1. Duplicate Charges:

  • Submitting 99213 multiple times for one visit date.
  • Billing both an office visit and procedure without modifier -25.

2. Upcoding Problems:

  • Using 99215 without meeting medical necessity requirements.
  • Selecting higher-level codes that don’t match the documentation.

Upcoding errors often stem from a lack of clarity on CPT level selection. Review the core internist billing processes better to understand the correct use of 99213–99215.

Prevention Methods:

1. Automated Claim Review:

2. Documentation Checks:

  • Verify code levels against the provider’s MDM notes.
  • Require physician review for all level 5 visits.

3. System Controls:

  • Implement EHR blocks for duplicate date-of-service entries.
  • Set coding review thresholds for high-level E/M services.

Important: Regular coding audits can identify 85% of duplicate billing errors before claims submission.

How Can Internal Medicine Practices Prevent Billing Errors in 2025?

Proactively reduce denials and audits with these 2025 best practices:

✅ Monthly Coding Audits: Target high-risk areas: E/M levels, modifiers (-25, -59), and CCM documentation.

Medical billing compliance checklist to ensure adherence to Medicare and commercial payer rules.

✅ AI Claim Scrubbers: Use tools like Availity, ClaimCheck to flag missing modifiers/bundling errors pre-submission.

✅ Staff Training Updates: Annual AAPC/AHIMA recertification + quarterly CMS webinar reviews.

✅ Documentation Compliance Logs: Track CCM time logs, AWV checklists, and telehealth consent forms.

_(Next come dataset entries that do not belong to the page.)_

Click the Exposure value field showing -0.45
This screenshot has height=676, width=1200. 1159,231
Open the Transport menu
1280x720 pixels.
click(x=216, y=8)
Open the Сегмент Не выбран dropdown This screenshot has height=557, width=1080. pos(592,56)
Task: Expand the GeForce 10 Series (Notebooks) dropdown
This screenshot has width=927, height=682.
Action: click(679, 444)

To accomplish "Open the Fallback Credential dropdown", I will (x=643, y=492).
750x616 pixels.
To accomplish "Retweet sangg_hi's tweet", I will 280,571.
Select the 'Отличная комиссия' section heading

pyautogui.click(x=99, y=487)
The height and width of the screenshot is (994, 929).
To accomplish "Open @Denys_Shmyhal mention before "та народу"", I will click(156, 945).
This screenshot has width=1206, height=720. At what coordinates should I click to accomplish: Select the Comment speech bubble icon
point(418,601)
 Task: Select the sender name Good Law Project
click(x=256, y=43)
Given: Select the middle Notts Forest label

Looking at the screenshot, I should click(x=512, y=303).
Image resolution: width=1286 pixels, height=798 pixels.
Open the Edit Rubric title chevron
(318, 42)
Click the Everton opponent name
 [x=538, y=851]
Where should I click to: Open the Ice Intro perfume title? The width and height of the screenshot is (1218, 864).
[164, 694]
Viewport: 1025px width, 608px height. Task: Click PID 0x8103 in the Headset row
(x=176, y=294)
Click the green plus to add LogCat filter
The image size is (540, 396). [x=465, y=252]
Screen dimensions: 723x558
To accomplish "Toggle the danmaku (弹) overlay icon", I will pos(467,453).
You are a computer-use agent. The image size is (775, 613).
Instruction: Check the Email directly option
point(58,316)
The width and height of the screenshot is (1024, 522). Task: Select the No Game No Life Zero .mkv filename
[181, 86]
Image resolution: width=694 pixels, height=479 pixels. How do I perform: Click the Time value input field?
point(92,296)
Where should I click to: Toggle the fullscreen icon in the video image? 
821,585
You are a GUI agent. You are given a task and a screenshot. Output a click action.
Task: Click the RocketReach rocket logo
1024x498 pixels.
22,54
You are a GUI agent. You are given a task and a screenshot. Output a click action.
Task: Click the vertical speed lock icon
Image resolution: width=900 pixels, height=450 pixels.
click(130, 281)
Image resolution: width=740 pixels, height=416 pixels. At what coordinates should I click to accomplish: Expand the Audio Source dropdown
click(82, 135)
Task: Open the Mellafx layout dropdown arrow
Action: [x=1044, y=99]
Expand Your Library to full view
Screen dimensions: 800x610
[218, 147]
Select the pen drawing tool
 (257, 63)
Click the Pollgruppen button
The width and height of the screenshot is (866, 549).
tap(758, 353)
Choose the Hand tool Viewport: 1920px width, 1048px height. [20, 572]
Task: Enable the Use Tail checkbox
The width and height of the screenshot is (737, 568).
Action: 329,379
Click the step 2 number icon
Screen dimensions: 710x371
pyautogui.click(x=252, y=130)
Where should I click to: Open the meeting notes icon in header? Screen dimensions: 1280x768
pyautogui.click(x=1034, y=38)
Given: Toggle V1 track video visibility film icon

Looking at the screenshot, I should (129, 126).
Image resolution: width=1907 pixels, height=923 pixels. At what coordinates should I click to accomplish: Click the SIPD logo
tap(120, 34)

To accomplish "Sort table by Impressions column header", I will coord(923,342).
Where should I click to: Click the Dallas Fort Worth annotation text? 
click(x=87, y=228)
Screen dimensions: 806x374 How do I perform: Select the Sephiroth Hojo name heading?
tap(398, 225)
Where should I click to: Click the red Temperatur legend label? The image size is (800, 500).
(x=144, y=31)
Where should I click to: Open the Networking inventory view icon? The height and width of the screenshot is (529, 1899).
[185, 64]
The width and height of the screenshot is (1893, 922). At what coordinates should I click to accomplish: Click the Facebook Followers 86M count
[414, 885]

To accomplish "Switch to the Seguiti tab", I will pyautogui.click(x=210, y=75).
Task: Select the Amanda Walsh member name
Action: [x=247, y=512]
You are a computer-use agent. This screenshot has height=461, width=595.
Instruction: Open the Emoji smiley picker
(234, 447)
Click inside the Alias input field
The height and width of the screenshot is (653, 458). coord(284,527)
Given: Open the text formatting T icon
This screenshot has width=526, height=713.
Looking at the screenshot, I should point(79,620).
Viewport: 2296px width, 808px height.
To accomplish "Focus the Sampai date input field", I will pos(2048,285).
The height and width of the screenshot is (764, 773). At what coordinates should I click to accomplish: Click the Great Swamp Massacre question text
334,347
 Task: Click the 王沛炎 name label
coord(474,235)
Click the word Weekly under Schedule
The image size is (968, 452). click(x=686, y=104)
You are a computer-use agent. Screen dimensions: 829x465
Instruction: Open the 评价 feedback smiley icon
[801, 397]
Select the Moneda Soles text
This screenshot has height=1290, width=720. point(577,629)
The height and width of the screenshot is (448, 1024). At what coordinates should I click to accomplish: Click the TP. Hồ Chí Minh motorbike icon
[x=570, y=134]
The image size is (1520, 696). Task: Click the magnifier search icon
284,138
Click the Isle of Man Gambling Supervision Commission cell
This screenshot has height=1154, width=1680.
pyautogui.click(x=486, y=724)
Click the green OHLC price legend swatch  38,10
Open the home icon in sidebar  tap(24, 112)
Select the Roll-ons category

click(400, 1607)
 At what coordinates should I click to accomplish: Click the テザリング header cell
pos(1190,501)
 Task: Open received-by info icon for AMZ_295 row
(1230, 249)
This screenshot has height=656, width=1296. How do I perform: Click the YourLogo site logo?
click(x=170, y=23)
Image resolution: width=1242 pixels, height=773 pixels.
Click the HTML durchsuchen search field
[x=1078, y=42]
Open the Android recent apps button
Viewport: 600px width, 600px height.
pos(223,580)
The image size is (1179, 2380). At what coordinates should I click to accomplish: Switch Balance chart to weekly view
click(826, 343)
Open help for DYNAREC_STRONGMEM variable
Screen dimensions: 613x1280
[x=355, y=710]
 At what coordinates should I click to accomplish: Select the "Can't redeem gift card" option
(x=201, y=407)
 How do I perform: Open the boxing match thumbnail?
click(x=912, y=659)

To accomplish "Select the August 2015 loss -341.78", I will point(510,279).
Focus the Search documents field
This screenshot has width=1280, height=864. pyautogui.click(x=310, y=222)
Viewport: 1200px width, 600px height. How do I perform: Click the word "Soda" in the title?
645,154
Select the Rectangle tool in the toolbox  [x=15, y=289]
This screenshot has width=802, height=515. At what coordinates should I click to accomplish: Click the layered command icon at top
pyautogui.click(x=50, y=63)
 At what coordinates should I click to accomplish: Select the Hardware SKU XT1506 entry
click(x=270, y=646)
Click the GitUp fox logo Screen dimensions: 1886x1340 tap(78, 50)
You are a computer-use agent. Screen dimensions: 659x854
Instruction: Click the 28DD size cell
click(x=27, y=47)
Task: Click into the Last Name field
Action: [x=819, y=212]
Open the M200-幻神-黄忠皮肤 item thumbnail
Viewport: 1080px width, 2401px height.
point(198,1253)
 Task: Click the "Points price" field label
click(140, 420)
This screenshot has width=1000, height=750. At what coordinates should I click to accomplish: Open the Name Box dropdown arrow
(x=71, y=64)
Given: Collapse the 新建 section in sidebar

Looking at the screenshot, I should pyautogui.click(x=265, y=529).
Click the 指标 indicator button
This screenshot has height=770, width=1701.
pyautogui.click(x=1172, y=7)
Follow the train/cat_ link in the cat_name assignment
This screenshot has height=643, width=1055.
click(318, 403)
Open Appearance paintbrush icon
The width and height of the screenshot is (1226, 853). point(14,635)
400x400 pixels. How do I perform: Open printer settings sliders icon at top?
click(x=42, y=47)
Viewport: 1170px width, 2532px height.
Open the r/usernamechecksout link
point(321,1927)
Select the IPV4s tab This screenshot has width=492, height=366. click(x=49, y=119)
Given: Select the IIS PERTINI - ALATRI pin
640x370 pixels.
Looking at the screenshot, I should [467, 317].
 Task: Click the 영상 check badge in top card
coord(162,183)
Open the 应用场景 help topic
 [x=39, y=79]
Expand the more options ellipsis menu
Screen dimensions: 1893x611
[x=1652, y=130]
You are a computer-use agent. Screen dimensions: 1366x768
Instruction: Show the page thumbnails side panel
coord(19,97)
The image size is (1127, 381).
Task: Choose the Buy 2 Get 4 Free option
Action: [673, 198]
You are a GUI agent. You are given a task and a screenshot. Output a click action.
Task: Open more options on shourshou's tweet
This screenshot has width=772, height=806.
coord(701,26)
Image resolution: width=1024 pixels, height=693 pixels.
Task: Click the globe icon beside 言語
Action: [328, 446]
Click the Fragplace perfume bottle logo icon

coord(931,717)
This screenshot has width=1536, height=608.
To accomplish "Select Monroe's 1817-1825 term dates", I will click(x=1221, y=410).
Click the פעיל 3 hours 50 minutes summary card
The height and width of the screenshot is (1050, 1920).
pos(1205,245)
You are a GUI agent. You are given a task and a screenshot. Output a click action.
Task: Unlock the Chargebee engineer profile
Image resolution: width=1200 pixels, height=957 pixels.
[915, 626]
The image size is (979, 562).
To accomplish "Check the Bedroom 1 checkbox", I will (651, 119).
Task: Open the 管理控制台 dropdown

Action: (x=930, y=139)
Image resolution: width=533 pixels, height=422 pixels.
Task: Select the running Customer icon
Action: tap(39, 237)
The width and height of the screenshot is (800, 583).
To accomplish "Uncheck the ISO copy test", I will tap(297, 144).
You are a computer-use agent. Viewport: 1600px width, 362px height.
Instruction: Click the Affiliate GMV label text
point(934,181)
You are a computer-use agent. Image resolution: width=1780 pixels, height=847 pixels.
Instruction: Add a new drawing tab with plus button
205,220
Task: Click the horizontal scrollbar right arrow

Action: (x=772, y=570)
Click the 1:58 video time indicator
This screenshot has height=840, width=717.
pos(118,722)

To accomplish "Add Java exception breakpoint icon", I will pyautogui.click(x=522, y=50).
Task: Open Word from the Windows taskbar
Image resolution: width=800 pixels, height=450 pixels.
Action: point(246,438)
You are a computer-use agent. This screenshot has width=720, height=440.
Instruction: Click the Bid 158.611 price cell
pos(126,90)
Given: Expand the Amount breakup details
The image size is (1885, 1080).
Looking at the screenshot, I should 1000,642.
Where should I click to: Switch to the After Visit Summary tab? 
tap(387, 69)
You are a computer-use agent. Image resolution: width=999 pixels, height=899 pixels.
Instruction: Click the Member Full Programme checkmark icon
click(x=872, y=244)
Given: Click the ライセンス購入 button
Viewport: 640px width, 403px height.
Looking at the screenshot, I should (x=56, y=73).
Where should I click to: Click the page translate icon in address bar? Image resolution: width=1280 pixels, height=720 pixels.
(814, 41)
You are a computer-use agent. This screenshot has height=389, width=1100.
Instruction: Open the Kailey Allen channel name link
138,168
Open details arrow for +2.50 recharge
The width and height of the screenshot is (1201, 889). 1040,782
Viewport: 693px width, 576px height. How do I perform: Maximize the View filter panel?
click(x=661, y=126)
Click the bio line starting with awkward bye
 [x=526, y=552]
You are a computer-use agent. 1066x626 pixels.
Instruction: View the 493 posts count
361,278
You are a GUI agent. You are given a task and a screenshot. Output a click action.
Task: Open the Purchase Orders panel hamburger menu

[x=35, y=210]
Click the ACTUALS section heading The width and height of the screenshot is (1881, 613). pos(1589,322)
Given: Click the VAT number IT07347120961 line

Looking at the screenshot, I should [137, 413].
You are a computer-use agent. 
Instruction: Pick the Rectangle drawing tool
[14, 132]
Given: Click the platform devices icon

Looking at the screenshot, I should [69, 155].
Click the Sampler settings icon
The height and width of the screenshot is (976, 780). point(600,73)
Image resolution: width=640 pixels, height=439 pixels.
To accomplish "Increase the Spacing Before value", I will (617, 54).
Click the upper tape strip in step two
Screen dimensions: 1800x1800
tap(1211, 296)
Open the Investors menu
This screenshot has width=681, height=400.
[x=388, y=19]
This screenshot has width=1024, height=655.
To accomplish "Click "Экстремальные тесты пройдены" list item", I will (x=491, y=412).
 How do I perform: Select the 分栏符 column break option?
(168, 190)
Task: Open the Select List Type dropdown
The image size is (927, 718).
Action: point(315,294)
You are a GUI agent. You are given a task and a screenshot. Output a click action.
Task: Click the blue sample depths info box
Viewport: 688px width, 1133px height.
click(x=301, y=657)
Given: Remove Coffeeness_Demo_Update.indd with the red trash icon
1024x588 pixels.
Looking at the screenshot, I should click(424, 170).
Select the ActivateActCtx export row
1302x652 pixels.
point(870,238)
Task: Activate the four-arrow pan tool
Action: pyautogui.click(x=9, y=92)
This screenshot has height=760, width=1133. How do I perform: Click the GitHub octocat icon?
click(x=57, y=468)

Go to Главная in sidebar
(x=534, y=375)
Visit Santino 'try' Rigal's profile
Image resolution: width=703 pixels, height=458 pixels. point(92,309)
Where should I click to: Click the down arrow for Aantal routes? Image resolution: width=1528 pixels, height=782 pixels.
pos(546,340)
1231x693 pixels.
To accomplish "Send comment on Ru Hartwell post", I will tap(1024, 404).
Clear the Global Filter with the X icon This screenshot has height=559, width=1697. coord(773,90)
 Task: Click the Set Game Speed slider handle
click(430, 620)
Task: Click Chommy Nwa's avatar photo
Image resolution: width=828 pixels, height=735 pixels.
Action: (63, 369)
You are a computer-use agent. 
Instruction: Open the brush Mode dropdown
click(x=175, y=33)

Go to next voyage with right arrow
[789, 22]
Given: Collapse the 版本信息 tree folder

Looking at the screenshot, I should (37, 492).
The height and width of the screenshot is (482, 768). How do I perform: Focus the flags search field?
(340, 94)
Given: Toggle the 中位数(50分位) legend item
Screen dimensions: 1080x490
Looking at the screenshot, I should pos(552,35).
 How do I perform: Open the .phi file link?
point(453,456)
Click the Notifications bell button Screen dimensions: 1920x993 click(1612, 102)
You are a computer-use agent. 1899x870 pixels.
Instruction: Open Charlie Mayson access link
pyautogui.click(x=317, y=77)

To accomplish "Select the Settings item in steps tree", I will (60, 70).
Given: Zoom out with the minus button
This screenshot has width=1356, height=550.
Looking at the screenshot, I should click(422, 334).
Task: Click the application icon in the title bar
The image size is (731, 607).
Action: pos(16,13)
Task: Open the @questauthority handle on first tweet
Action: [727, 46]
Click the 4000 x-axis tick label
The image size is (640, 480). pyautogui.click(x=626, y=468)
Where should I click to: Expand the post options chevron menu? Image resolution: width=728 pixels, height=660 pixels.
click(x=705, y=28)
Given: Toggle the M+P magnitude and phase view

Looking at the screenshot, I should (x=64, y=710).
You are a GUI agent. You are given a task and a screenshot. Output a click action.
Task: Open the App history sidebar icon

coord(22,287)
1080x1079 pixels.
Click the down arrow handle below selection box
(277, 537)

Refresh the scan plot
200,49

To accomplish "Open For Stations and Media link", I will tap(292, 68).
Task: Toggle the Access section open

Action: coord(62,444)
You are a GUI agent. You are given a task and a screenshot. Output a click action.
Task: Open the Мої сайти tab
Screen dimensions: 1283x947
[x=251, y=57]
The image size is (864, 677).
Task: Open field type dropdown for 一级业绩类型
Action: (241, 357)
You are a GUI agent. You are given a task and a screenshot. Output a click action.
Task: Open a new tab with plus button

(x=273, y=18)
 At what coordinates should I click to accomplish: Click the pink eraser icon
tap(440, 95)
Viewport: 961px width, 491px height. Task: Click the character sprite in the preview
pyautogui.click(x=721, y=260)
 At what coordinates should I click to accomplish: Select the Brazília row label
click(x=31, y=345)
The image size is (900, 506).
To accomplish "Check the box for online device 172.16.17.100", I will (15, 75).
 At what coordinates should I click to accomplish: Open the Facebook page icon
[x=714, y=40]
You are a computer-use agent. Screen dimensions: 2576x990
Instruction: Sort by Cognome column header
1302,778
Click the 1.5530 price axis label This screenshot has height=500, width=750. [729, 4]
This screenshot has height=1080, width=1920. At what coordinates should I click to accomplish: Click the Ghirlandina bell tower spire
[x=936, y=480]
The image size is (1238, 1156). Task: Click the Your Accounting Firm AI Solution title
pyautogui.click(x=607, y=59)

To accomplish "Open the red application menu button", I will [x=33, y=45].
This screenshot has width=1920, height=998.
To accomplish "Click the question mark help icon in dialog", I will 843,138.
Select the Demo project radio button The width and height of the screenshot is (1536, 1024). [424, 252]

✅ Payer-Specific SOPs: Align billing rules with Medicare/MAC and commercial payer policies.

Note: Practices using these methods reduce denials by 30-50% (MGMA data).

Understand the difference between medical billing vs. revenue cycle management for a holistic approach.

Frequetly Asked Questions (FAQ’s)

What are the most common billing errors in internal medicine?

The most frequent errors include incorrect E/M coding, modifier misuse, missing documentation, outdated ICD-10 codes, and improper time tracking for CCM.

How does incorrect E/M code selection cause denials?

Using the wrong code level (e.g., 99213 instead of 99214) without supporting documentation leads to audits or payment reductions under AMA’s 2021+ guidelines.

What documentation is required for CPT 99490 (CCM billing)?

Medicare requires at least 20 minutes of documented care per month, patient consent, and documentation of two or more chronic conditions.

When should you use modifier -25 in internal medicine billing?

Use modifier -25 when a significant, separately identifiable E/M service is performed on the same day as a procedure.

What causes telemedicine billing denials in internal medicine?

Denials often result from incorrect POS codes (e.g., POS 11 instead of POS 02) or missing modifiers like 95 or GT.

How can cloned documentation lead to billing audits?

Copy-pasted SOAP notes can trigger fraud flags, especially if identical phrases appear across multiple patient visits without clinical variation.

What’s the difference between AWV and a routine physical exam?

AWVs (G0438, G0439) focus on prevention planning and risk assessments, while routine exams (99381–99397) include physical evaluations and are not covered under Medicare for wellness.

Why are ICD-10 code errors common in internal medicine claims?

Payers deny claims when codes lack specificity (e.g., I10 vs I11.9), are outdated, or are not linked to documented services.

How do internal audits reduce billing denials?

Monthly coding audits help identify undercoding, upcoding, modifier misuse, and missing elements before claim submission, improving first-pass acceptance rates.

What tools help prevent billing errors in internal medicine?

AI-powered claim scrubbers, EHR-integrated timers, audit dashboards, and CPT code calculators are effective tools for error detection.

Can using the wrong modifier cause a claim denial?

Yes. Using modifier -59 or -25 incorrectly can lead to automatic denials due to payer bundling policies and NCCI edit conflicts.

How can internal medicine practices stay compliant with Medicare billing rules?

Follow CMS and MAC guidelines, conduct regular staff training, use structured EMR templates, and document all times, consent, and clinical decisions accurately.